┌──
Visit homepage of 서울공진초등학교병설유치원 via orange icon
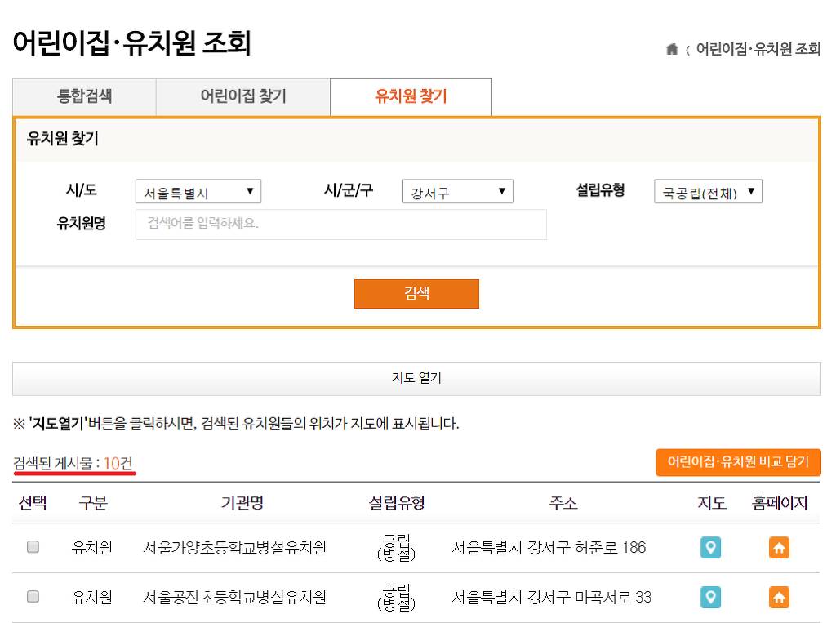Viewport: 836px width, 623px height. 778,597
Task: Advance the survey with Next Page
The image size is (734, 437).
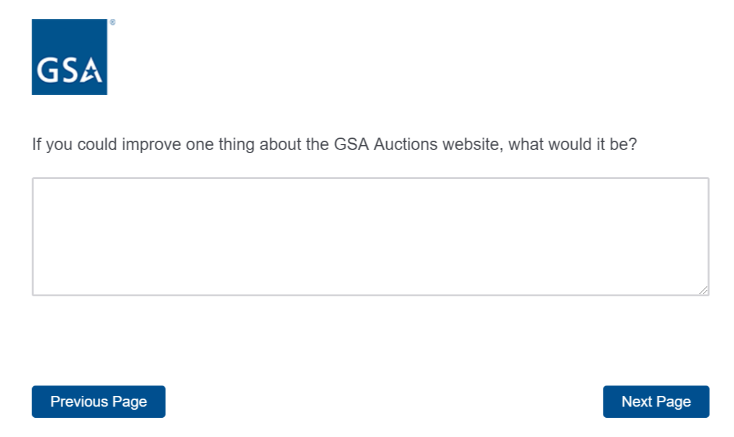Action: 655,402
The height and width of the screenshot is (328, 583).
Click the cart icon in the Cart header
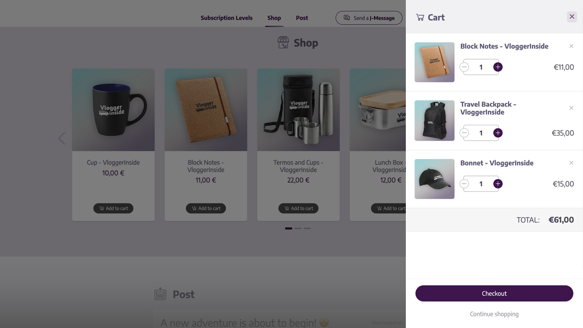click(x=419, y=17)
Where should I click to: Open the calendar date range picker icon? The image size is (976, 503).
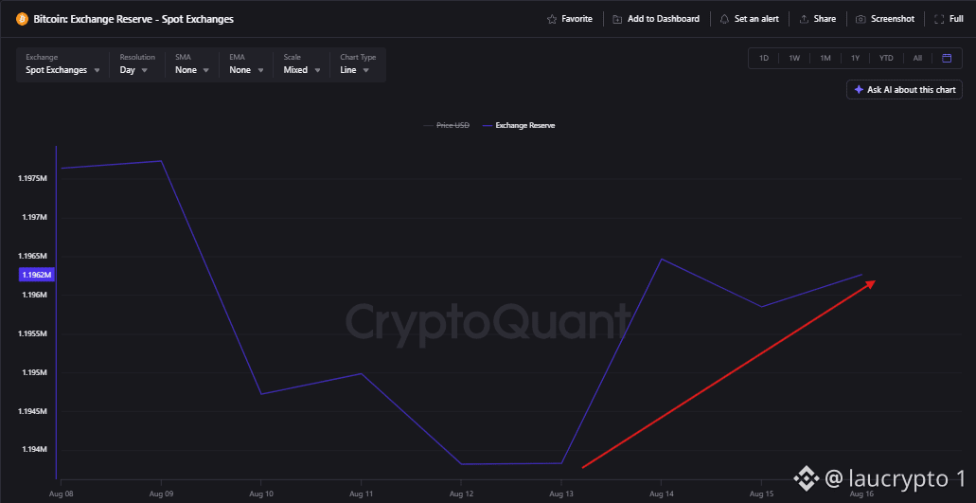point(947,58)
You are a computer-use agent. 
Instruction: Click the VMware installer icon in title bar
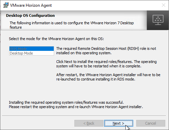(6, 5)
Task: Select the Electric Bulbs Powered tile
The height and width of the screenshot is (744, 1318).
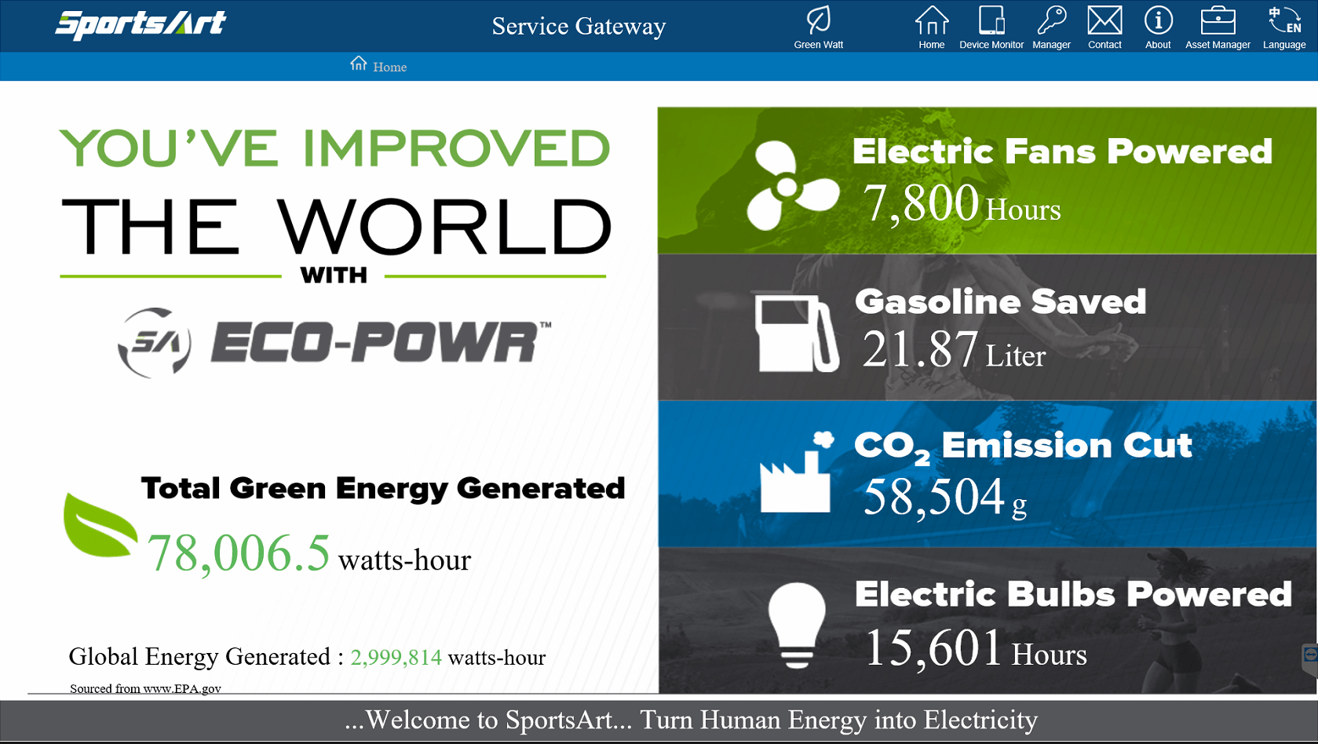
└──
▶ [Task to complete]: Copy out every line of the items above word for word, leaving the pictures out.

▶ [Correct output]:
Visit homepage of 서울공진초등학교병설유치원 via orange icon
Viewport: 836px width, 623px height. 778,597
Task: Advance the survey with Next Page
The image size is (734, 437).
Action: 655,402
The height and width of the screenshot is (328, 583).
Click the cart icon in the Cart header
click(x=419, y=17)
Where should I click to: Open the calendar date range picker icon? The image size is (976, 503).
point(947,58)
You are a computer-use agent. 
Instruction: Click the VMware installer icon in title bar
(6, 5)
Task: Select the Electric Bulbs Powered tile
The height and width of the screenshot is (744, 1318).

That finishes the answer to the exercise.